Tuesday, February 22, 2005

The decision has been made to visit The King. Elvis, that is. Several days ago, I came to the realization that I had not visited my hometown of Memphis, Tennessee, in 15 years. So after careful consideration (and more than one Diet Wild Cherry Pepsi with dark rum), I decided to make a go of it. And I won't be traveling alone -- Hannah is joining me in this adventure.

I believe there is something to be said for going home. As all the pundits say, you "can't really go home" and live there without some adjustments, but it certainly should be fun just to drop in from a different perspective. Atlanta, my current place of residence, and Memphis are quite different cities, even though they belong to the same geographical region. There are parallels, I'm sure...an Alpharetta here is probably a Germantown there, complete with the requisite boutiques, pack-and-ship stores, and nail salons. But I'm certain (through long-term dietary experimentation) that barbecue, for example, is not the same animal there that it is here.
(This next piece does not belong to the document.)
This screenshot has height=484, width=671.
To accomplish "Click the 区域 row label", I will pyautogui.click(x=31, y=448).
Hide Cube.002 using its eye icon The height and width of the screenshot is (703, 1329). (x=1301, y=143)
It is this kind of drive for advanced knowledge that leads me onward.

And then there is The King. When I left Memphis in 1978, Graceland either was not open to the public or had been open only a short time; but regardless, I have never visited the mansion. I cannot with a clear conscience raise a child who has not witnessed the sheer beauty, grace, and splendor of The Jungle Room, and it is partly for this reason that both Hannah and I are embarking a pilgrimage of this magnitude.
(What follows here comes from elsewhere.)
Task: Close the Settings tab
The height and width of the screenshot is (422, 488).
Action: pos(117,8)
Barbecue is a big factor, and there is perhaps nowhere better on Earth to sample good 'cue than in Memphis. The proper place to eat barbecue is in an establishment which has been open for at least 40 years, boasts gray formica tables with aluminum edges, and smells like a smoky, cleaned-once-in-a-blue-moon pit. If you do not emerge from the restaurant smelling like a pork shoulder yourself, something is wrong. In the days I lived in Memphis, our favorites were Tops Bar-B-Q or the more refined Leonard's. Anyway, if a place looks too clean, we probably won't stop there.
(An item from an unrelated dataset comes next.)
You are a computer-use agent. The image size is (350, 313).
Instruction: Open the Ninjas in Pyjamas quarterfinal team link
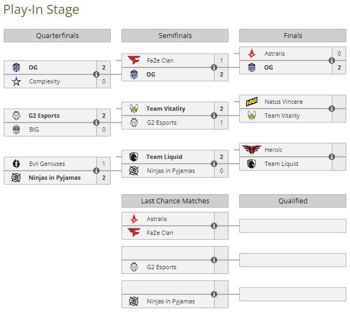[x=55, y=178]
Lastly, there is the river. I remember biking down to the bluff of the Mississippi as the summer days drew to a close, watching old men fishing as the sun went down, and wondering where all those barges and tugs were headed. Even though the Mississippi River is the color of mud, there is nothing quite like it anywhere else in America.

So the planning is underway. When we return, we'll post pictures of some of the places we've seen on the Whole Bean web site. It should be fun, to say the least.